Berapa banyak non-Buckees yang masuk dan keluar dengan toko ini sebagai kesan pertama mereka? Berapa banyak pengikut saya yang kehilangan sedikit kepercayaan pada merek yang mereka sukai. Berapa banyak dari keduanya yang sekarang mencari kedai kopi lain di jalan selain Starbucks karena konsistensi toko mereka yang indah kini telah terganggu? Saya tahu saya tidak akan pergi ke toko itu dalam waktu dekat.

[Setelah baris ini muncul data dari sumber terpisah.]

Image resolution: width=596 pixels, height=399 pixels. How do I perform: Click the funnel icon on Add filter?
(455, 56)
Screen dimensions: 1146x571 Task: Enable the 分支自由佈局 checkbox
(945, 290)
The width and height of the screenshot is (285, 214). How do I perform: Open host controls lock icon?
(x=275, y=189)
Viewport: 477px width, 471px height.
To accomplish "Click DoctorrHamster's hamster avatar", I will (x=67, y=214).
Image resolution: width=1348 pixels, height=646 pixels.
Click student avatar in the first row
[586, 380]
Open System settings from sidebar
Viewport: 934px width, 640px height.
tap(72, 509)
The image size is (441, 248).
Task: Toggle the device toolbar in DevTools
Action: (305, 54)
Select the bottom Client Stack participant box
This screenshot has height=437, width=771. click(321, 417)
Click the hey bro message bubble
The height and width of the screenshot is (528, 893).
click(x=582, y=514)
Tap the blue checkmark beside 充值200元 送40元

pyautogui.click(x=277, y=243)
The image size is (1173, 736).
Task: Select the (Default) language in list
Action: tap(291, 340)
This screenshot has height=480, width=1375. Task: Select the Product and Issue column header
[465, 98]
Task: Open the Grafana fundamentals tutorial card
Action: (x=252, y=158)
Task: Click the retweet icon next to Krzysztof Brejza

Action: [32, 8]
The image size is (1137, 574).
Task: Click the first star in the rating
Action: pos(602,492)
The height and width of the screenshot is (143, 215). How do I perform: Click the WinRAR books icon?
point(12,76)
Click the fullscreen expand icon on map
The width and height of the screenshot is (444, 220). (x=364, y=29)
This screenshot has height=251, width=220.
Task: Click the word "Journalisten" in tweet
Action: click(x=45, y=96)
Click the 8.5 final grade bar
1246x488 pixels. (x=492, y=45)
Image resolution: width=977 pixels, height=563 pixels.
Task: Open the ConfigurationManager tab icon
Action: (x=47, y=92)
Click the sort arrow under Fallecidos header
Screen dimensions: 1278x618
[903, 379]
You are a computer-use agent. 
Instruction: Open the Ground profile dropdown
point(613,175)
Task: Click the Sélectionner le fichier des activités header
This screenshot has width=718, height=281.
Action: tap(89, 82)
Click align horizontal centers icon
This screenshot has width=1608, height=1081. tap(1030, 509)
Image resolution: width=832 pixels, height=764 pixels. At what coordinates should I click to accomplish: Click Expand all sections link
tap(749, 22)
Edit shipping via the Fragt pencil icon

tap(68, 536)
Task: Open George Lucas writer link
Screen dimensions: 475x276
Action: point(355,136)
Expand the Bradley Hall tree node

Inilah yang saya ingin lihat di Tweet dari Starbucks:

Kami prihatin, hubungi manajer toko. DM saya agar kami bisa menebusnya untuk Anda. Jason

Tidak sulit untuk menemukan tokonya, Anda dapat menggunakan aplikasi Starbucks atau pencari toko mereka:

Starbucks

Solusi

Untuk Starbucks dan perusahaan lain yang memantau media sosial, berikut adalah pelajaran yang didapat:

  1. Response Time - Saat saya duduk di Starbucks, akan sangat menyenangkan mendapat tanggapan. Dua jam kemudian menunjukkan kepada saya bahwa mereka benar-benar tidak peduli.
  2. Pemberdayaan - Apakah orang media sosial Anda benar-benar bertanya me mengirim email kepada seseorang? Mengapa Anda tidak diberi wewenang untuk menghubungi manajer toko sendiri?
  3. Meringankan - Tidak selalu mungkin bagi perusahaan untuk menebus kesalahan, tetapi mereka dapat mengatasi masalah dengan menunjukkan apresiasi. Memberi saya kredit di kartu Starbucks saya akan baik-baik saja.
  4. personalisasi - Kita semua benci merek tanpa nama. Akan menarik dan pribadi untuk menandatangani dengan nama Anda (saya hanya menebak nama).

Saya masih penggemar Starbucks dan berharap mereka mendengarkan umpan balik ini dan meningkatkan proses pemantauan sosial mereka.

Bagaimana menurut Anda?

Situs ini menggunakan Akismet untuk mengurangi spam. Pelajari bagaimana data komentar Anda diproses.